Cena konsoli Xbox One nie jest niedorzeczna, a Microsoft daje w tej sumie dużo więcej niż konkurencja - tak twierdzi dyrektor działu Xbox firmy z Redmond.
Microsoft w kwestii swojej nowej konsoli znajduje się obecnie w defensywie. Firma musi bronić wielu nowych pomysłów, m.in. restrykcyjnej polityki w kwestii wymiany i sprzedaży używanych gier, konieczności połączenia konsoli z Internetem oraz ceny.
Producent Xbox One wycenił swoją konsolę na 499 dolarów, co w porównaniu do ceny konsoli głównego rywala, Sony, jest kwotą o 100 dolarów większa. Cena jest i tak niższa niż wcześniej przewidywali niektórzy analitycy. Xbox One za te pieniądze daje użytkownikom dużo więcej niż pozostałe produkty. Każda konsola, którą mamy zamiar sprzedać to tak naprawdę tysiące dolarów technologii i mamy nadzieję, że gracze to docenią. Takich słów użył dyrektor działu Xbox Don Mattrick, a chodzi najprawdopodobniej o fakt, że konsola Xbox One w cenie 499 dolarów będzie sprzedawana z sensorem ruchu Kinect, który w przypadku Xboksa 360 był akcesorium dodatkowo płatnym. PlayStation 4, w cenie 399 dolarów, będzie składać się tylko z konsoli i bezprzewodowego pada.
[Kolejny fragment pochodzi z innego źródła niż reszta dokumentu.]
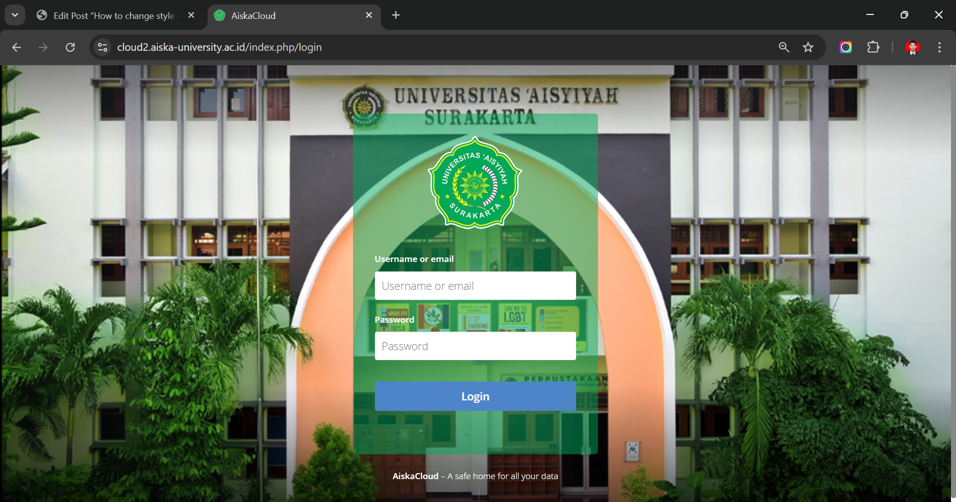Expand the tab search dropdown arrow
The width and height of the screenshot is (956, 502).
[x=15, y=15]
Argument można uznać za dobry, ale czy nie lepszym pomysłem byłoby wydanie drugiej wersji Xbox One, bez sensora Kinect, w niższej cenie? Microsoft w dyskusji na temat nowej konsoli niejednokrotnie twierdził, że Xbox One ma stworzyć prawdziwe centrum rozrywki. Być może, ale na pewno większość graczy nadal zadowoliłaby się nową platformą do gier bez sensora ruchu Kinect i ucieszyłaby się z niższej ceny.